The BigDFT software, optimised by the MaX Centre of Excellence for exascale platforms, was used to simulate the spike–ACE2 system. Leveraging the Quantum Mechanics Complexity Reduction (QM-CR) method, the team performed electronic structure calculations for systems of ~13,000 atoms. Four spike protein variants were analysed, including the original Wuhan strain, Omicron, and two Omicron-based mutations. By evaluating the energy contributions of individual amino acids, researchers identified which mutations would enhance binding. This predictive model provided a real-time tool for anticipating viral evolution and guiding experimental efforts.

The Achievement

The main achievement was the accurate and early prediction of the A484K mutation, which enhances the binding affinity of the spike protein to ACE2. At the time of simulation in December 2021, this mutation had not been observed in any variant. Later experiments validated the prediction, and by August 2023, A484K was detected in variant BA.2.86. This milestone demonstrates that quantum mechanical simulations, powered by HPC, can anticipate real-world viral changes with precision and timeliness—offering a significant advantage for pandemic response strategies.

The Impact

This work represents a breakthrough in how we understand and respond to viral threats. Predicting likely mutations before they spread allows health systems to proactively design vaccines and therapeutics, shortening development timelines.
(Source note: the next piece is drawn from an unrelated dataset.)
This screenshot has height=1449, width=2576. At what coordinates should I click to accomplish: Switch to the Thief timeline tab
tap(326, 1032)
For pharmaceutical and biotech industries, such predictive tools could revolutionise target discovery and validation, while governments and international health agencies gain a powerful tool for epidemic forecasting and preparedness. The societal benefit is immense: faster response to emerging threats can save lives and reduce economic disruption caused by pandemics.

Key Takeaways

This success proves the potential of HPC-powered quantum simulations in accelerating biomedical discovery, strengthening pandemic readiness, and supporting rapid response frameworks:

  • A484K mutation predicted 20 months before epidemiological appearance.
  • Real-time simulation of ~13,000 atoms completed within a few hours.
  • Demonstrated order-of-magnitude efficiency over traditional electronic structure methods.
  • Accurate, residue-level analysis of spike–ACE2 binding mechanisms.
  • Established computational pipeline for future pandemic risk assessment

Conclusion

The ability to predict viral mutations before they appear in real-world populations marks a major step forward in computational biology. By combining advanced quantum mechanical methods with high-performance computing, researchers can stay ahead of viral evolution, improving global preparedness for future pandemics.